Tens of thousands of Nigerians have been murdered in recent decades “simply because of their Christian faith,” said Carl Anderson, Supreme Knight of the Knights of Columbus, expressing support for the recent designation by the United States of Nigeria as a “country of particular concern.”
The designation by the U.S. State Department recognizes that Nigeria is engaging in or tolerating “systematic, ongoing, egregious violations of religious freedom.”
It’s the first time Nigeria has ever been included on the State Department list of countries of particular concern. The African nation joins other CPCs such as China, Russia, North Korea and Iran. The annual list is developed under the Religious Freedom Act of 1998.
The December 7 designation follows months of advocacy by the Knights of Columbus, which has long supported religious freedom worldwide.
“Nigeria’s Christians have suffered grievously at the hands of Boko Haram and other groups,” Anderson said. “Secretary of State Mike Pompeo deserves credit for shining a light on these atrocities, which verge on genocide. The Christians of Nigeria, both Catholic and Protestant, deserve attention, recognition and relief now. Nigeria’s Christians should be able to live in peace and practice their faith without fear.”
There have been widespread reports of suffering by Nigeria’s Christians at the hands of Boko Haram and Fulani herdsman. These groups routinely target Christian communities, murdering the elderly and adult men, committing atrocities against women, and kidnapping children.
The latest atrocities in Nigeria include the kidnapping on Tuesday of a Catholic priest on his way to his father’s funeral. Fr.
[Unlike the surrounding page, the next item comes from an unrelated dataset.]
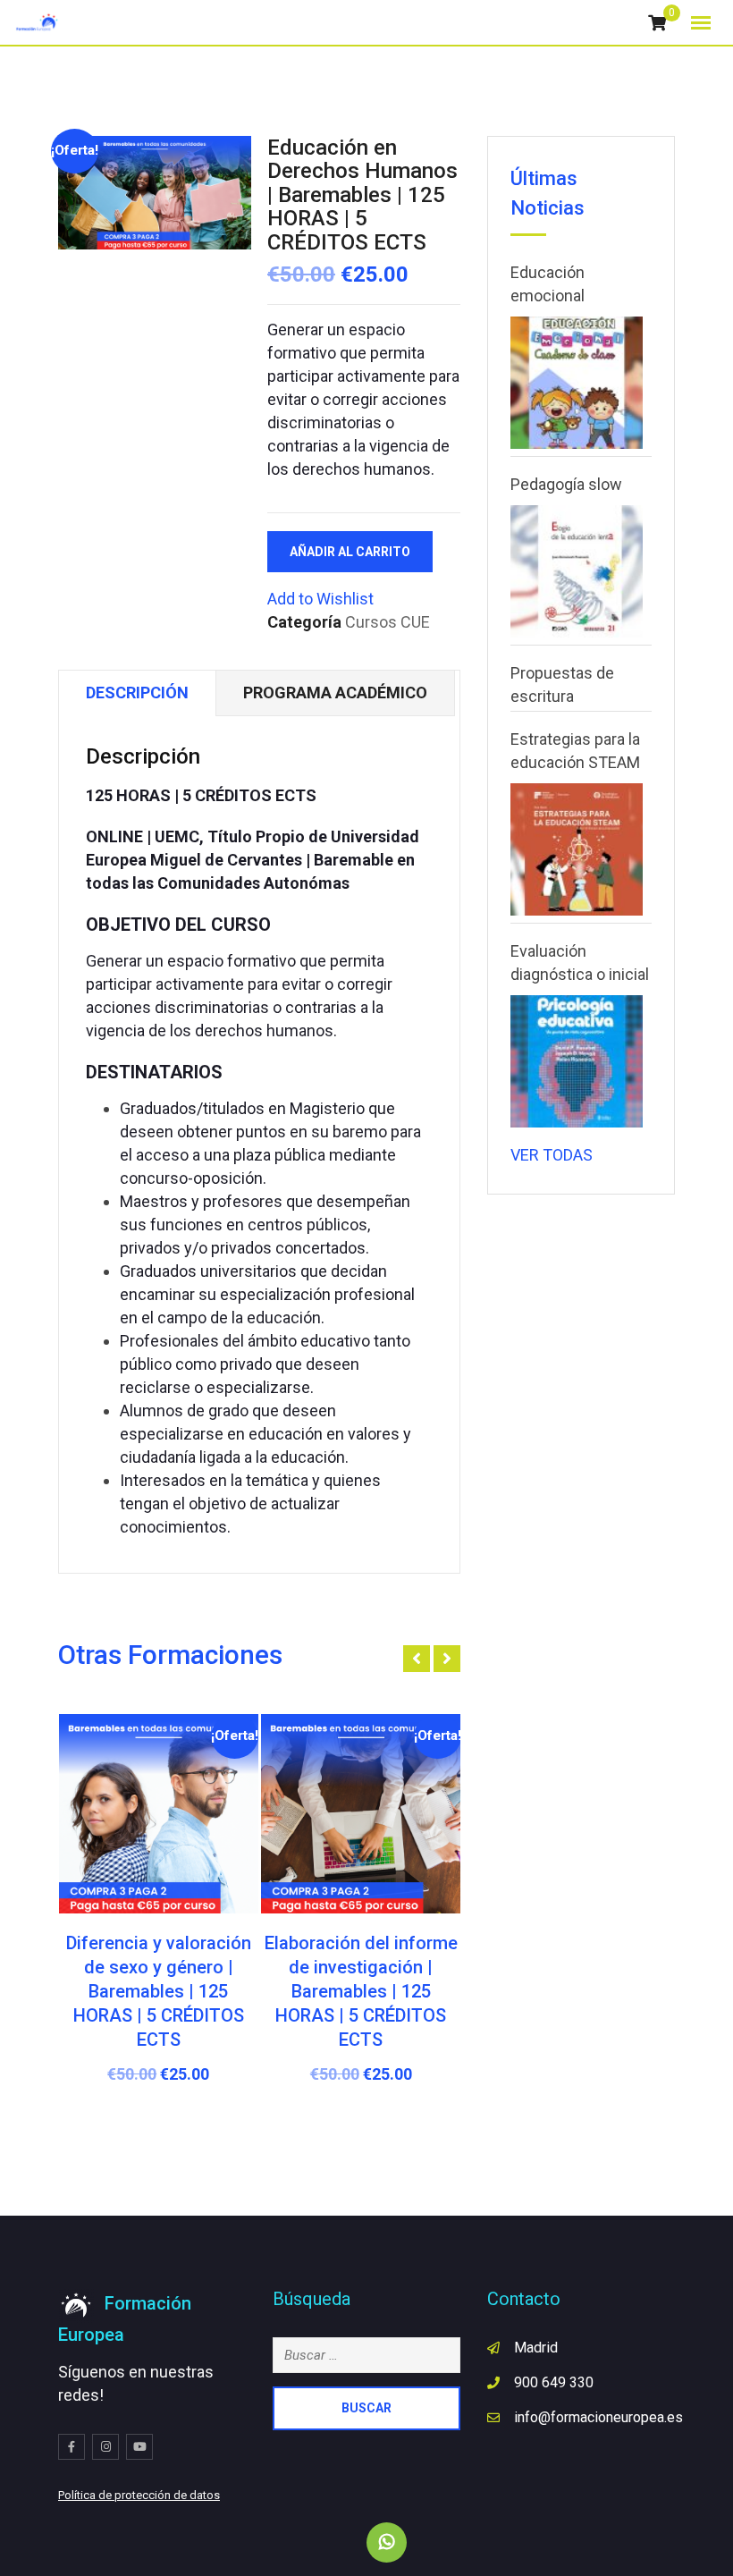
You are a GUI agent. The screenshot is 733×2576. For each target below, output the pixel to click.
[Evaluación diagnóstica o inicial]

Valentine Oluchukwu Ezeagu was on his way to his village, Igboukwu in the state of Anambra, when armed men came out of the bush, blocked the priest’s car and forced him to get into the back of the car before speeding away, according to Fides, the information service of the Pontifical Mission Societies.
In his annual report in August 2020, Anderson announced a new initiative focused on religious persecution in Nigeria to facilitate “greater attention by American diplomacy and humanitarian aid.”
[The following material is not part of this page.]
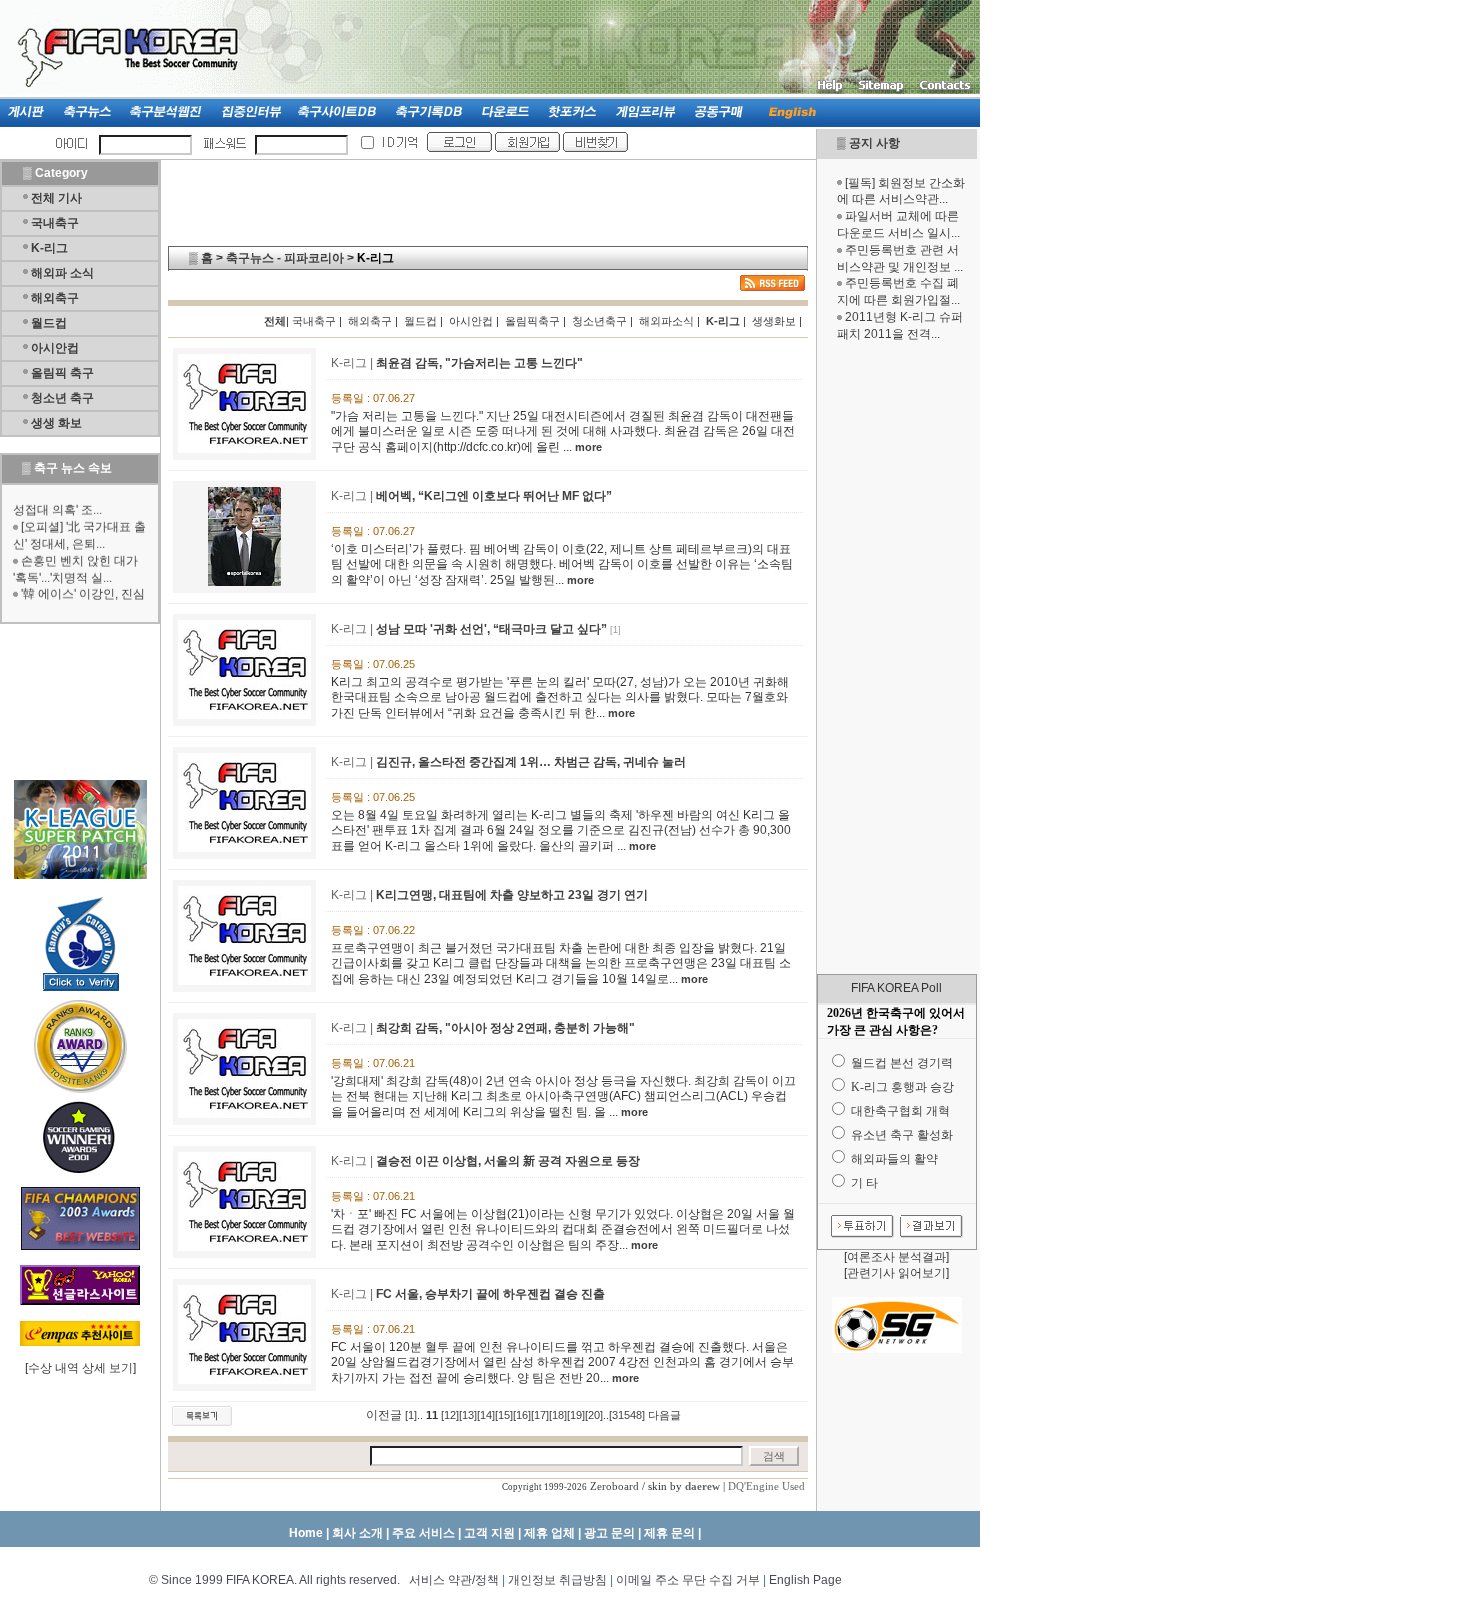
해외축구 (55, 298)
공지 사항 (874, 143)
Among the civil society groups providing direct input to State Department decision makers during the deliberation process for the CPC designation was the Institute for Ancient and Threatened Christianity (IATC), which was founded in early 2020 under a generous grant from the Knights of Columbus Charities. Included in the substantial body of evidence collected by IATC over the past year are several hundred video statements from the victims themselves. These statements were gathered from the full range of Christians of Northern Nigeria, both Protestant and Catholic. These statements have now created a substantive body of direct evidence regarding the atrocities committed against them and their faith.